Optimised Hybrid Classical-Quantum Algorithm for Accelerated Solution of Sparse Linear Systems
- URL: http://arxiv.org/abs/2410.02408v1
- Date: Thu, 3 Oct 2024 11:36:14 GMT
- Title: Optimised Hybrid Classical-Quantum Algorithm for Accelerated Solution of Sparse Linear Systems
- Authors: Hakikat Singh,
- Abstract summary: This paper introduces a hybrid classical-quantum algorithm that combines preconditioning techniques with the HHL algorithm to solve sparse linear systems more efficiently.
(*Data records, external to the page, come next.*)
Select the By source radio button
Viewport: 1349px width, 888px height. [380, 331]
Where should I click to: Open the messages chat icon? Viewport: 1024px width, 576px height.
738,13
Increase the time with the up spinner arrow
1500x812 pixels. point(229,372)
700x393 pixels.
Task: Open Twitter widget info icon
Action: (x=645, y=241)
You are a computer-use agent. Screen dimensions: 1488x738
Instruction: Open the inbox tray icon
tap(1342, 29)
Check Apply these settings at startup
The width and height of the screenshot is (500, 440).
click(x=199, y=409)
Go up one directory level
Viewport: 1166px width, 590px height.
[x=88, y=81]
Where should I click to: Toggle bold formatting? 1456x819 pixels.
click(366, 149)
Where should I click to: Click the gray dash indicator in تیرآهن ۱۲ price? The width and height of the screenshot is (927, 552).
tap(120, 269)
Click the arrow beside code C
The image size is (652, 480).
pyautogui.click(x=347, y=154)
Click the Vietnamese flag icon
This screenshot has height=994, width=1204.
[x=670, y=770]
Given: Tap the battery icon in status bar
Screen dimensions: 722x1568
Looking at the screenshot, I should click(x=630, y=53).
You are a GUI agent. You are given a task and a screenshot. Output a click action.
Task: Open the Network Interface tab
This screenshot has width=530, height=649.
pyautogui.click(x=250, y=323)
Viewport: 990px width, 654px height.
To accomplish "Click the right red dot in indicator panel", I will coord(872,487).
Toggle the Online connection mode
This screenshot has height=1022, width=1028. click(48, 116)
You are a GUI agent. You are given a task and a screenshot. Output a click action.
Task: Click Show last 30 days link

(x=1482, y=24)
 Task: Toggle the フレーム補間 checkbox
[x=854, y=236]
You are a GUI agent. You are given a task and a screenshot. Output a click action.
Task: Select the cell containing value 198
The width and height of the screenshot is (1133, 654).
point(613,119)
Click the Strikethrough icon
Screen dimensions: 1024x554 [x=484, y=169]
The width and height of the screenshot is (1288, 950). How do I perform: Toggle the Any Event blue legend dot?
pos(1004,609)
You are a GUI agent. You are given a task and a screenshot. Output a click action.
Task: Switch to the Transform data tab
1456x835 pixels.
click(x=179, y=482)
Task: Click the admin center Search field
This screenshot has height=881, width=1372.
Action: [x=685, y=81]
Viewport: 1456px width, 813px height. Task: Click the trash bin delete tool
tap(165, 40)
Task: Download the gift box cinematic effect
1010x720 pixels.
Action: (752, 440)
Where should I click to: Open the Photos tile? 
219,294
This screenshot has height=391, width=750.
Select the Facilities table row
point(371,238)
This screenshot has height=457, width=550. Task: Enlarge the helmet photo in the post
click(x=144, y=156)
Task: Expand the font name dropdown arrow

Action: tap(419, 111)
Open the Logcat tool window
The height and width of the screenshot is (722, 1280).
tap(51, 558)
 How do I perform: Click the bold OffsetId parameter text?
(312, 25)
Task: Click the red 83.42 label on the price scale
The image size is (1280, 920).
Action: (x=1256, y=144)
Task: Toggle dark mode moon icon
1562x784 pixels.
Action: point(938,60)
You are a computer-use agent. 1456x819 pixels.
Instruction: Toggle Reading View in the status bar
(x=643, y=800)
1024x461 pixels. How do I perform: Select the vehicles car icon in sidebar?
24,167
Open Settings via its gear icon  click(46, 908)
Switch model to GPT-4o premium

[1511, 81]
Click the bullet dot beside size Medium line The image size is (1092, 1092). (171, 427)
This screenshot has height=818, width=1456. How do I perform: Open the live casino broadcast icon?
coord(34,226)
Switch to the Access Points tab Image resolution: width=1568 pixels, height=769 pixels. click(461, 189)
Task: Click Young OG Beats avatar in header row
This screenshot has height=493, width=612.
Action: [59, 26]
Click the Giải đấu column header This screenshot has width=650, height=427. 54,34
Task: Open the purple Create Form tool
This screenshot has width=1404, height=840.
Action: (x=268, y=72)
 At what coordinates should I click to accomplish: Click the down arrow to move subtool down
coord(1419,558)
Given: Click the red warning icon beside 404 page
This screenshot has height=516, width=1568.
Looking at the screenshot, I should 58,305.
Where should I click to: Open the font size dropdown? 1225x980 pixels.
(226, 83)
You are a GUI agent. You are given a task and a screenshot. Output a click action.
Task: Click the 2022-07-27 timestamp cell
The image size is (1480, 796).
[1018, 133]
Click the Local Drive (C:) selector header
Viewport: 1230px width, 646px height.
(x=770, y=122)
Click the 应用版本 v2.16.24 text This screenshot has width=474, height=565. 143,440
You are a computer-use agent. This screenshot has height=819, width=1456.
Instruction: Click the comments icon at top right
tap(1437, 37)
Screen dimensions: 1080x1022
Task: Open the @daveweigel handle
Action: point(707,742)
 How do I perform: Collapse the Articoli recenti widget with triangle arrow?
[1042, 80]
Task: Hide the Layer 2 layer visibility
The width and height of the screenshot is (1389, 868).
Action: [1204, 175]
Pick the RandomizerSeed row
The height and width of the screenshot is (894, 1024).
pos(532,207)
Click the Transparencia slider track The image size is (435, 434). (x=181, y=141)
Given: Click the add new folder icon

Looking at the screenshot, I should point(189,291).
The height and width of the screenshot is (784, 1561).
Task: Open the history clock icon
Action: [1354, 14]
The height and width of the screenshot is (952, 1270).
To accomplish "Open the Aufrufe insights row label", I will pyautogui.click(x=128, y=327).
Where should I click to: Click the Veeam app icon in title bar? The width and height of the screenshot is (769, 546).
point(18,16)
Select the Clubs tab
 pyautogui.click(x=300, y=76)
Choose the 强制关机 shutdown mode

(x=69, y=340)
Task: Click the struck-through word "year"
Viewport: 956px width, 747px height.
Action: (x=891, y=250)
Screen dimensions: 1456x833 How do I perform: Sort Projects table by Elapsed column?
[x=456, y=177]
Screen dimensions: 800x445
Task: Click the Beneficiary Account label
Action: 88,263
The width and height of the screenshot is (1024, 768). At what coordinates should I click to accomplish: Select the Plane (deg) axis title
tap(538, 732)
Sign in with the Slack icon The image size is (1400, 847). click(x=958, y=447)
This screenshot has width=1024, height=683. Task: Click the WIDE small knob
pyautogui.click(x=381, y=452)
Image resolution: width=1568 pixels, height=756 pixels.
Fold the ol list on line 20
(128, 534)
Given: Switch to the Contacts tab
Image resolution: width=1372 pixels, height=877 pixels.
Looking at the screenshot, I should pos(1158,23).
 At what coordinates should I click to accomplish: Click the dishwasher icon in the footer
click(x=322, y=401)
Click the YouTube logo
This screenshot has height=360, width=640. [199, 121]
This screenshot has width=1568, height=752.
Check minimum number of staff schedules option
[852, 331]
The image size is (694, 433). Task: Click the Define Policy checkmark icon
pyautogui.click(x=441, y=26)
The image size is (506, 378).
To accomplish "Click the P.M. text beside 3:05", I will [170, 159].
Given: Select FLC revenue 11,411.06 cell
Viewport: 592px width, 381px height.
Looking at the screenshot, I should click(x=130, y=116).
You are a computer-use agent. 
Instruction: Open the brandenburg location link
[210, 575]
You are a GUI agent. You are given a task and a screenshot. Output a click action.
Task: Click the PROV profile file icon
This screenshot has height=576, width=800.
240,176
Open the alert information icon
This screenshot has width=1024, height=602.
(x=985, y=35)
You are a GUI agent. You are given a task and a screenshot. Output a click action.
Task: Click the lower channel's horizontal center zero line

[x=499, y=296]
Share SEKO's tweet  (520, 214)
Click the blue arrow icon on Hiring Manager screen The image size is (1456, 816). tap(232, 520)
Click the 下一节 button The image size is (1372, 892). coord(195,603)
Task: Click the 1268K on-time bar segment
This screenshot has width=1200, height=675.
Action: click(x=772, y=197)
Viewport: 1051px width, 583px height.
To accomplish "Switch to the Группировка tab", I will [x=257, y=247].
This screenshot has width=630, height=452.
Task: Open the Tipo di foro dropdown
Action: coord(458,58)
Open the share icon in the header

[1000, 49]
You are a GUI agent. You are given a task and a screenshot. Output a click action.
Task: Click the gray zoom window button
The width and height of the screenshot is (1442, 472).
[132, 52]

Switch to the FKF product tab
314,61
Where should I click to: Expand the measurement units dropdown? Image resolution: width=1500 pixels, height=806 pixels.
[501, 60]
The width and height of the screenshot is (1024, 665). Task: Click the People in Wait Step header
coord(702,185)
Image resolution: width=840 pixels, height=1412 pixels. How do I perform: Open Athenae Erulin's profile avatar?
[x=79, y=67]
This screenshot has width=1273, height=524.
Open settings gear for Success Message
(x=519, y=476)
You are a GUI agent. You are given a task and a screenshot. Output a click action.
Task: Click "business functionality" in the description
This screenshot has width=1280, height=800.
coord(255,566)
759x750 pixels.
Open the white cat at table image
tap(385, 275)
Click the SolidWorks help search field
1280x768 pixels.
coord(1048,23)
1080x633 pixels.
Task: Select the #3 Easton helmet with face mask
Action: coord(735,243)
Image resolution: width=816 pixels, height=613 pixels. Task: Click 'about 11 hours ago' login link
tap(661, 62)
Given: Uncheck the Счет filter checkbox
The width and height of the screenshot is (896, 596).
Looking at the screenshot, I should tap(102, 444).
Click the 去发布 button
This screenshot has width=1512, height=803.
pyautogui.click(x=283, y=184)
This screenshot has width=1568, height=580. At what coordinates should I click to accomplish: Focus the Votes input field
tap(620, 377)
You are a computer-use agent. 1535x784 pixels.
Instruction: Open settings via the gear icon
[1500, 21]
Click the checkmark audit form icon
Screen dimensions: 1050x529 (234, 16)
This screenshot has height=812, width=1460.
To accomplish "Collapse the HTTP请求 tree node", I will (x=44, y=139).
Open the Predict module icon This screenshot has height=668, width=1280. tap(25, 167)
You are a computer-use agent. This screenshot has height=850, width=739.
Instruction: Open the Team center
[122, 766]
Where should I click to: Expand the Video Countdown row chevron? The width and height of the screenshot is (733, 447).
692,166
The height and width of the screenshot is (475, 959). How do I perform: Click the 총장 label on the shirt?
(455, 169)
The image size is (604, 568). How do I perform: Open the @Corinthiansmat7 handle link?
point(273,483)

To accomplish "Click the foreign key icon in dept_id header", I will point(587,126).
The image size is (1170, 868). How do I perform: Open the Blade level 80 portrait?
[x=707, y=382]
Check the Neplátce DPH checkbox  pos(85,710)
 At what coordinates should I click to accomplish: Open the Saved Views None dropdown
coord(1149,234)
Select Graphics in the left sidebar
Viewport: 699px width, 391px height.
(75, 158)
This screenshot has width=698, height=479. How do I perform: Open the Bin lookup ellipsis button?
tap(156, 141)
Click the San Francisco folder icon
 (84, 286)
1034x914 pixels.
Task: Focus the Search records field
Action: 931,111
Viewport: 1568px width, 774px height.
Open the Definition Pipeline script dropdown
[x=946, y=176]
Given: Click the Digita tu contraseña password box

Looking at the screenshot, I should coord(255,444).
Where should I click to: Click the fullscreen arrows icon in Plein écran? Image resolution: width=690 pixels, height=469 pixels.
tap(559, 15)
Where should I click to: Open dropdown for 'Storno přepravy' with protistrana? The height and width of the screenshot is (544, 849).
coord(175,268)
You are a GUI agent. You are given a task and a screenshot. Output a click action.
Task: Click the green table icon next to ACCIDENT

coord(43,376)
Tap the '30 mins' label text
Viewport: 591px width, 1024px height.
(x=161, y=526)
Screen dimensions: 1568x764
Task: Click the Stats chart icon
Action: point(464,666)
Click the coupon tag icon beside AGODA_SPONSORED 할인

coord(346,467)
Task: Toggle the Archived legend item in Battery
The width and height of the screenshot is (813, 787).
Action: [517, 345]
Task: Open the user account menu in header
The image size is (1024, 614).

We show that the proposed approach surpasses traditional methods in speed and scalability but also mitigates some of the inherent limitations of quantum algorithms.
- Score: 0.0
- License: http://creativecommons.org/licenses/by/4.0/
- Abstract: Efficiently solving large-scale sparse linear systems poses a significant challenge in computational science, especially in fields such as physics, engineering, machine learning, and finance. Traditional classical algorithms face scalability issues as the size of these systems increases, leading to performance degradation. On the other hand, quantum algorithms, like the Harrow-Hassidim-Lloyd (HHL) algorithm, offer exponential speedups for solving linear systems, yet they are constrained by the current state of quantum hardware and sensitivity to matrix condition numbers. This paper introduces a hybrid classical-quantum algorithm that combines CUDA-accelerated preconditioning techniques with the HHL algorithm to solve sparse linear systems more efficiently. The classical GPU parallelism is utilised to preprocess and precondition the matrix, reducing its condition number, while quantum computing is employed to solve the preconditioned system using the HHL algorithm. Additionally, the algorithm integrates machine learning models, particularly reinforcement learning, to dynamically optimise system parameters, such as block sizes and preconditioning stratgies, based on real-time performance data. Our experimental results show that the proposed approach not only surpasses traditional methods in speed and scalability but also mitigates some of the inherent limitations of quantum algorithms. This work pushes the boundaries of efficient computing and provides a foundation for future advancements in hybrid computational frameworks.